• [What this task involves] If a line in the entries below contains "computer", copy it.

*** Opening Source material ***

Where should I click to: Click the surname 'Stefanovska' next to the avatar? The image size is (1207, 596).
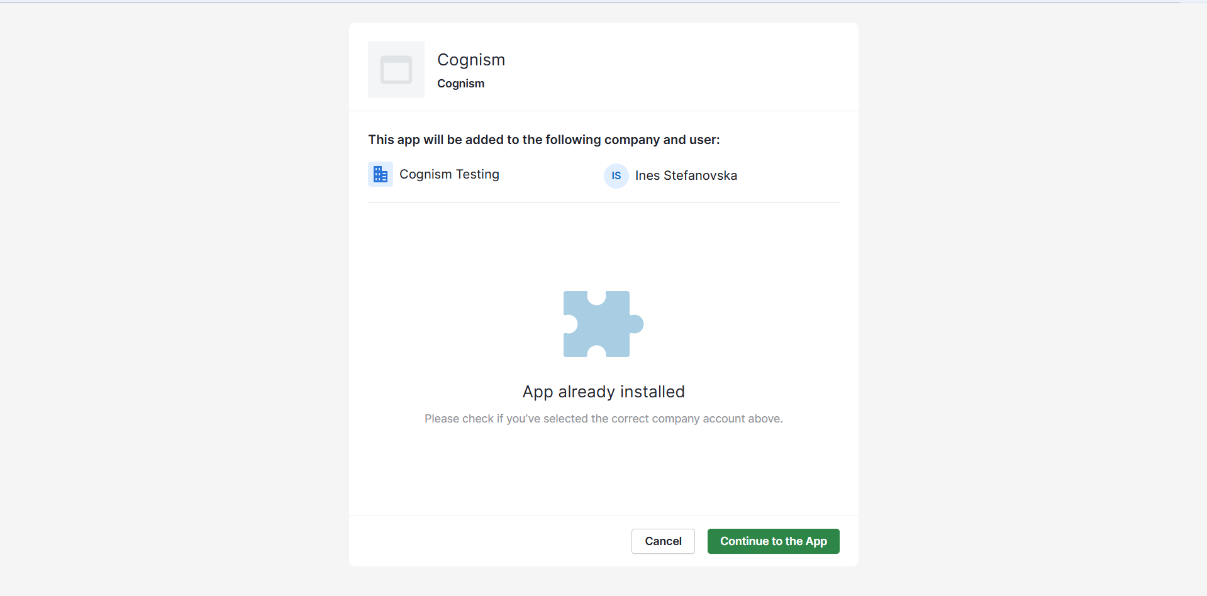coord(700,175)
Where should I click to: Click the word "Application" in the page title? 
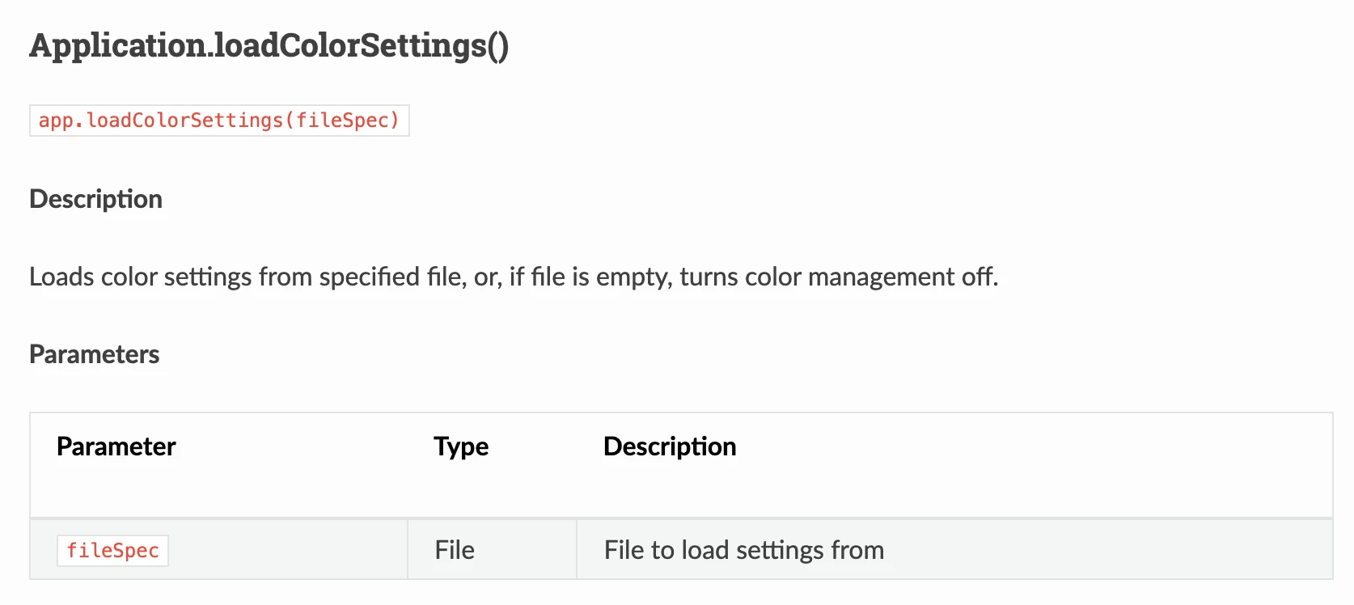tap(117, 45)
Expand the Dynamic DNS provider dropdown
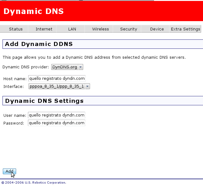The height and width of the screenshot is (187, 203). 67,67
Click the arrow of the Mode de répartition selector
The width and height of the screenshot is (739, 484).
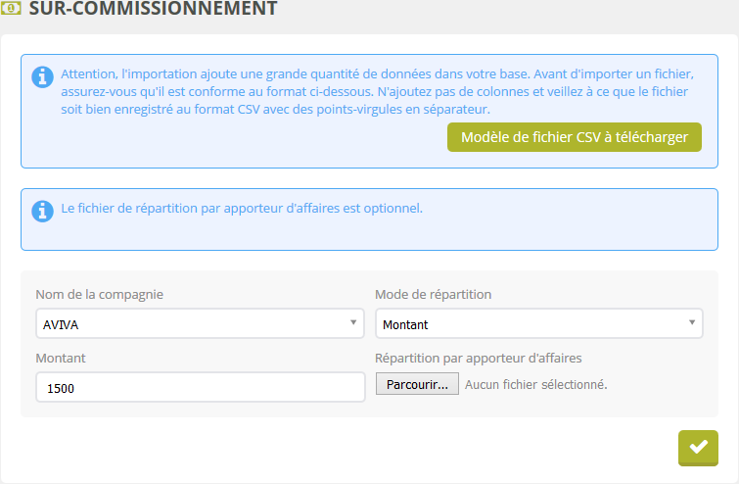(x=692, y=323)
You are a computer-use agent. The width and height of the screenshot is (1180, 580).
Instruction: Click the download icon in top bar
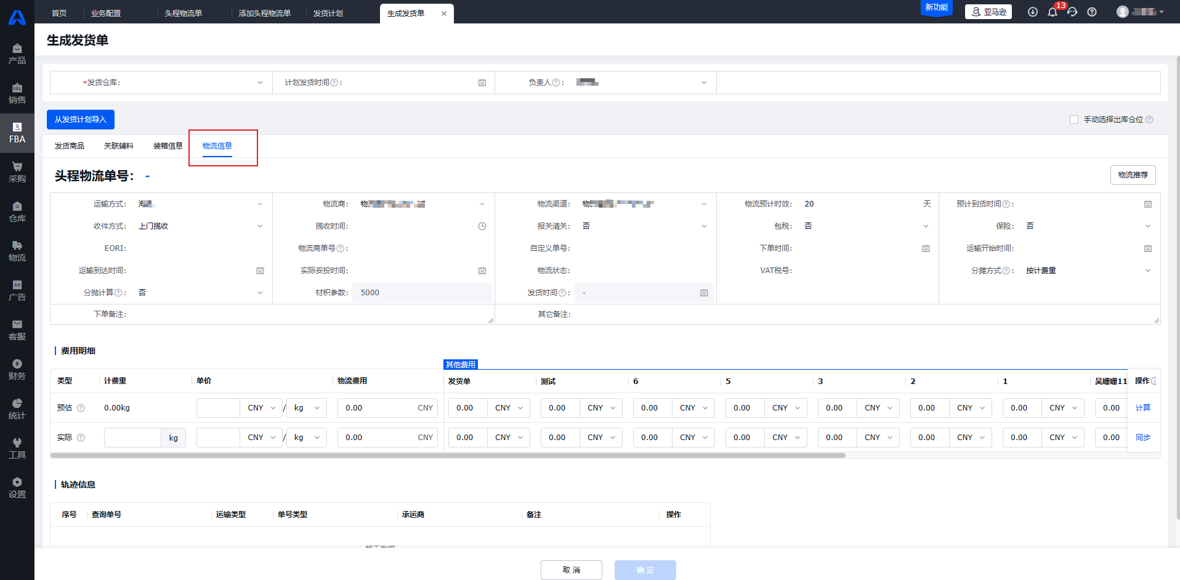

*** Closing Source material ***
*** Opening Source material ***

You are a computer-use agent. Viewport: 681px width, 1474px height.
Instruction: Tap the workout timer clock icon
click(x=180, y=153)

*** Closing Source material ***

• [Answer]
You are a computer-use agent. The width and height of the screenshot is (1180, 580).
You are a computer-use agent. Viewport: 681px width, 1474px height.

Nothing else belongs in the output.